In social systems, there seems to be an interesting dichotomy. An awful lot of machiavellians suggest that power dymanics is inherent in human nature. An awful lot of other folks suggest that power equalization is the only stable circumstance. Best citation on that recently is Robin Hanson:
This famous novel suggests that only our “civilized” rules and culture keeps up from the fate of our “savage” ancestors, who were violent dominating rule-less animals. But though this may be true regarding our distant primate ancestors of six or more million years ago, it is quite unfair slander regarding our face-painting forager ancestors of ten thousand or more years ago.Alternatively:
Isolated nomadic forager bands today are “fossils” with crucial clues about our distant ancestors. Anthropologists who study them report that overt dominance is rare, and long distances make war rare (as 4 million year old fossils suggest). Foragers live in tight quarters and use language to express and enforce social norms on food sharing, non-violence, mating freedom, communal decision making, and norm enforcement. Anger, bragging, giving orders, and anything remotely resembling dominance among men is punished by avoidance, exile, and death as required. Human’s unusual hidden female fertility also limits male dominance temptations.Here's the question...if hatred of inequality is deep in our genes...how much success is it reasonable to expect of systems that rely on massive inequality (autocracies).
4 comments:
Sorry, I'd like to try to answer the question, but I can't think of any types of government that don't lead to massive inequality. Someone has to rule. Sovereign must rest somewhere.
What am I missing?
Foseti,
You identify 1 side of the problem. There's another side.

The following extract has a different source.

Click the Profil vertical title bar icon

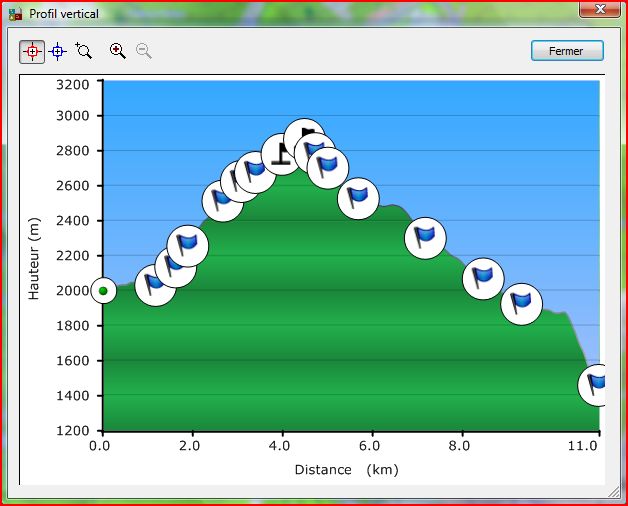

Suppose, for a moment, that there really is a deep structure in the human psyche evolved to be solidly opposed to inequality. Do we just try to keep a cap on that, and wait for it to explode? Or do we address it somehow? Or do we wait and hope we're wrong in our observation?
I don't think people resent good leadership. I think they resent bad leadership. I could have happily worked for Frederick the Great. I would have killed myself before I worked for Jimmy Carter.
So, I guess I'd say the solution is: find good leaders.
Foseti,
I like something of your line...but I think my question remains unanswered. Not you...not introspection (which is moderately unreliable)...what if it's generally true?